Выводы учителя оказывались таковы, что согласиться с ними было совершенно невозможно. Пожар в версии Пьера делался для Москвы закономерен; это прямо вытекало из общего хаоса, отсутствия правил политического общежития, постоянного внутреннего раздора и смуты, бесправия народа и жестокости правителей. Пожарам способствовали также здешние градоустроительные особенности. Города Европы, выговаривал несносный француз, утопая в рыхлом снегу, большей частью сделаны были из камня, оттого огню они противостояли более успешно. А тут дерево. Засим с неизбежностью следовали большая в Европе защищенность личная (у нас рабство) и тому подобное.

Юный Абросимов едва поспевал по оседающему, грязному насту за увлеченным докладчиком. Об особенностях климата и деревянного строительства он никогда не задумывался, потребность в свободах понимал довольно абстрактно, однако испытывал самый искренний стыд — за неумение толком возразить учителю (а возразить хотелось), за обстоящие нестроения и нелепицу, перевернутые на дороге сани и пьяного казака, голыми ногами топающего по снегу в противоположную от реки сторону, за низкое небо и голод, дошедший к тому моменту до бурчания в животе.

Еще повернули немного, последний ряд деревьев вышел им навстречу и распался. Удивительная картина открылась взору. Во все стороны простиралась равнина, одним широким жестом, поворотом реки развернутая прямо им под ноги. Вид открывался, казалось, до самого полюса — так наливался синим северо-восток. Город поднимался от земли кружевами, Кремль плыл над ним облаком, и от него катились под ноги наблюдателям церкви, дворцы, казармы, магазины, сараи, провалы пожарищ и сиреневые облака садов. По мере приближения к реке Москва становилась все более беспорядочна, авансцена же вся была развал и вавилонское столпотворение.

Берег противоположный, еще не освободившийся от снега, пестрел хаотического вида сооружениями: народ разбирал остатки масленичного гулянья. Лужники, исходя цветным паром, разворачивались, точно на скатерти: снег был грязен, истоптан и словно исчиркан объедками. Иные павильоны являли собой один кривобокий остов, другие, предназначенные для мелкой торговли, каковая предполагалась здесь до самой Пасхи, еще не выстроились в правильные прямоугольники, а были разбросаны произвольно, точно праздно бродящая скотина.

— Какой хаос! –проговорил Пьер, замирая от широты зрелища.

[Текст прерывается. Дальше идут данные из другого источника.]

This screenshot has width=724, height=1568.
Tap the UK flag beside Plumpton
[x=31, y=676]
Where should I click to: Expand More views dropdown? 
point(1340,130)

— Стыд-то какой… — прошептал несчастный Абросимов, прикрывая невольно рот рукавичкою.

II

Переживания Абросимова и вся мизансцена замечательны. Совпадения в мимике города и героя сами по себе любопытны; здесь же они указали на нечто большее –помещенность их в одушевленное пространство или лучше — на перелом пространств.

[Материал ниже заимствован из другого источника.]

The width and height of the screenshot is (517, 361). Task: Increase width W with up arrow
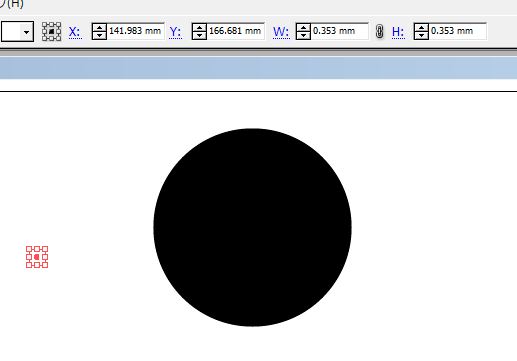click(303, 27)
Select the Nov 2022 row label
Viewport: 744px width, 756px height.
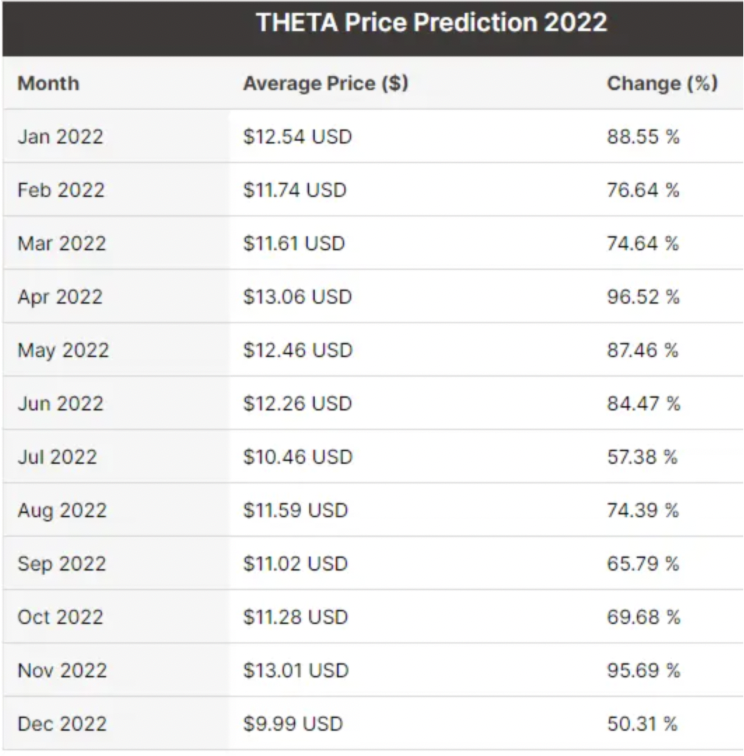coord(62,670)
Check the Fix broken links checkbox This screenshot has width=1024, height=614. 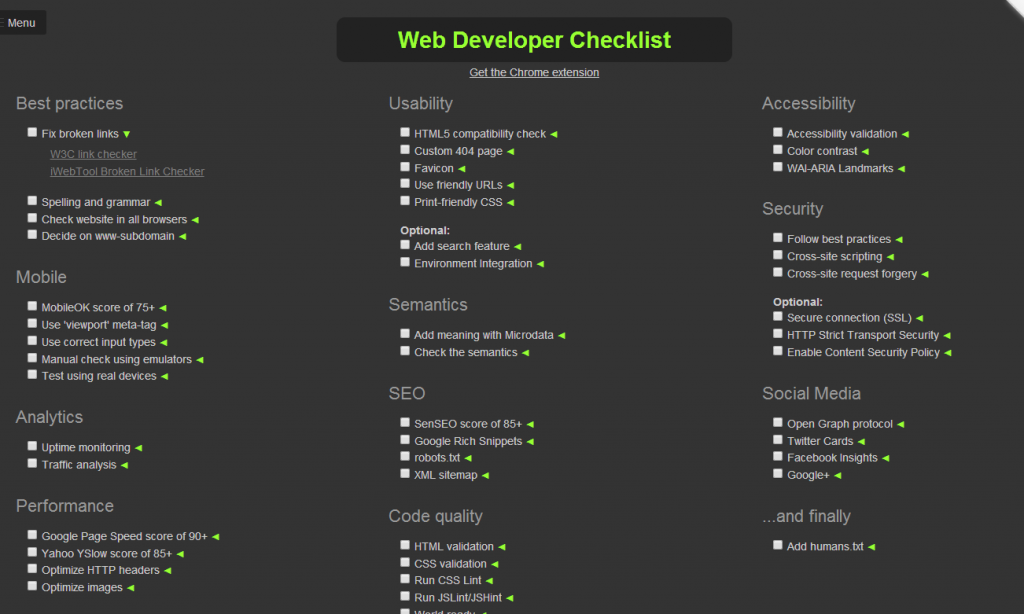(x=32, y=132)
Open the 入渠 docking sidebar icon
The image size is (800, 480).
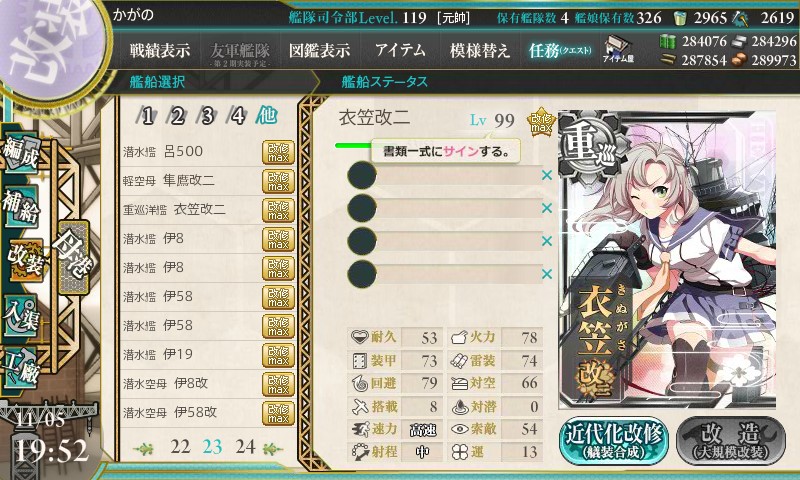(21, 315)
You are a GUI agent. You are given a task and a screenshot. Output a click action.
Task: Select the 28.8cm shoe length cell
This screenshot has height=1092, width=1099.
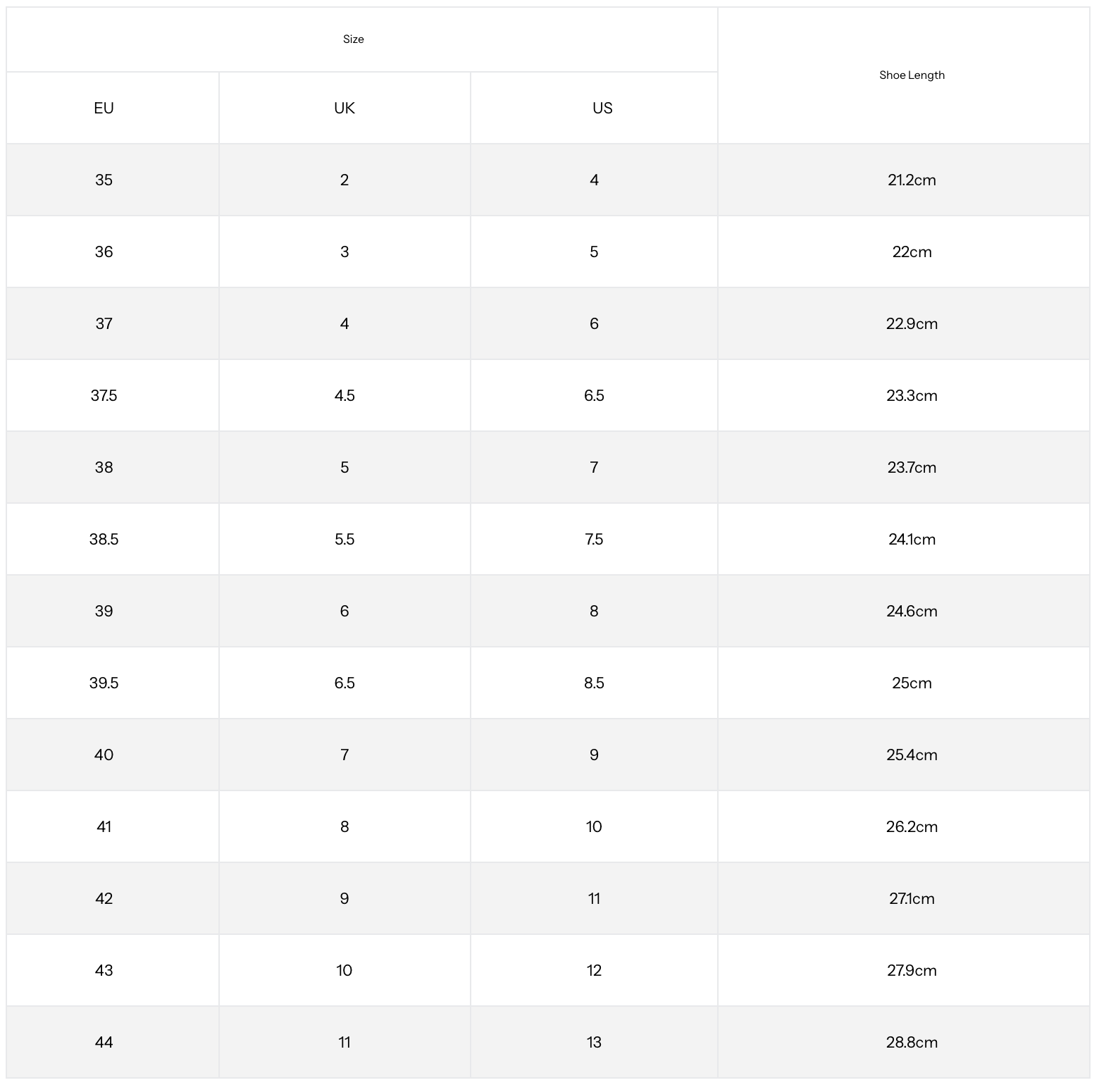pyautogui.click(x=912, y=1043)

Диспозиция обозначает со всей определенностью соревнование берегов — правого, возвышенного, «европейского» (здесь помещается, точно на трибуне, Пьерпросветитель) и низкого, «азиатского», расстелившегося неубранной скатертью (Лужники, остывающая ярмарка, торжище, суета и разгром). Происходит столкновение ясной перспективы Пьера (прибавьте вид сверху, зрелище всего города разом) — и дробной, низкой, преследующей сиюминутные цели, постыдной жизни Лужников. Это было столкновение света с тенью, просвещения с косностью; противостояние трибуны и арены, головы и брюха, иначе же — двух контрастных половин Москвы.

В самом деле, нет места в Москве, которое удостоилось бы столь противоречивых описаний. Здесь разность московских потенциалов (мечты и лени) достигает максимума. И начинается, натурально, ток — сверху вниз: движение совести, оскорбленной мысли. Ей сопутствует стыд самый светлый; за тьму и неразбериху, убожество и мелочь лужнецкой жизни — чувство, в Великий пост стократно умноженное. Не один только Абросимов шептал в кулак возвышенное на Воробьевых горах. Взять хотя бы Герцена и Огарева с их неистовой на том же склоне клятвой, чему свидетельство странного вида обелиск советских времен.

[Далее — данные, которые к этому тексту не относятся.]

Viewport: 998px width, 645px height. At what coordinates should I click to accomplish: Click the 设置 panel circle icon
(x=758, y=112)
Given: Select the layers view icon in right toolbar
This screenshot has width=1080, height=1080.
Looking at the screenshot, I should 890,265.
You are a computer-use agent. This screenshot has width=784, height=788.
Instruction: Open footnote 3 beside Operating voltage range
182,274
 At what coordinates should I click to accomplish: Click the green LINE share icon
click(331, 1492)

Наблюдение города с Воробьевых гор было занятие всеобщее, неизменно возвышающее и ранящее душу.

*

Вся новейшая история Лужников есть перманентное оформление этого конфликта измерений. Как будто два берега, высокий и низкий, затеяли между собой войну. Первыми выступили «правобережные», надменные европейцы — архитектор Витберг поместил на высоком берегу проект храма-памятника в честь победы 1812 года. Максимально насыщенное светом здание должно было встать наверху, на самой бровке берега. Каскады ступеней (волны взгляда?), согласно проекту, сбегали с высоты к воде. Храм, поднимаясь над городом, противостоял низко лежащему противоположному «левобережному» фронту. Со всей ясностью, как и положено классицизму, была прочерчена ось: запад — восток.

Однако Витбергов светлейший храм так и не был построен, и даже сам автор был «азиацкою» силой заброшен в Вятку, в ссылку, точно по им же самим начерченной оси.

В том же направлении, хоть и не так далеко, немного не дошед Кремля, передвинулось и место для строительства храма Победы. На новом месте, на Волхонке, он приобрел черты византийские, раздался в размере, налился тяжестью. И, словно это было командой к контрнаступлению, в обратную сторону, на Воробьевы горы покатилась волна «нижней» Москвы.

Она вывалила на плоскость Лужников потроха ярмарки. Левобережная, «азиатская» Москва предъявила высокому берегу широко отверстое расхристанное чрево — его и устыдился Абросимов, которого его собственное чрево слишком ясно давало о себе знать в ту минуту.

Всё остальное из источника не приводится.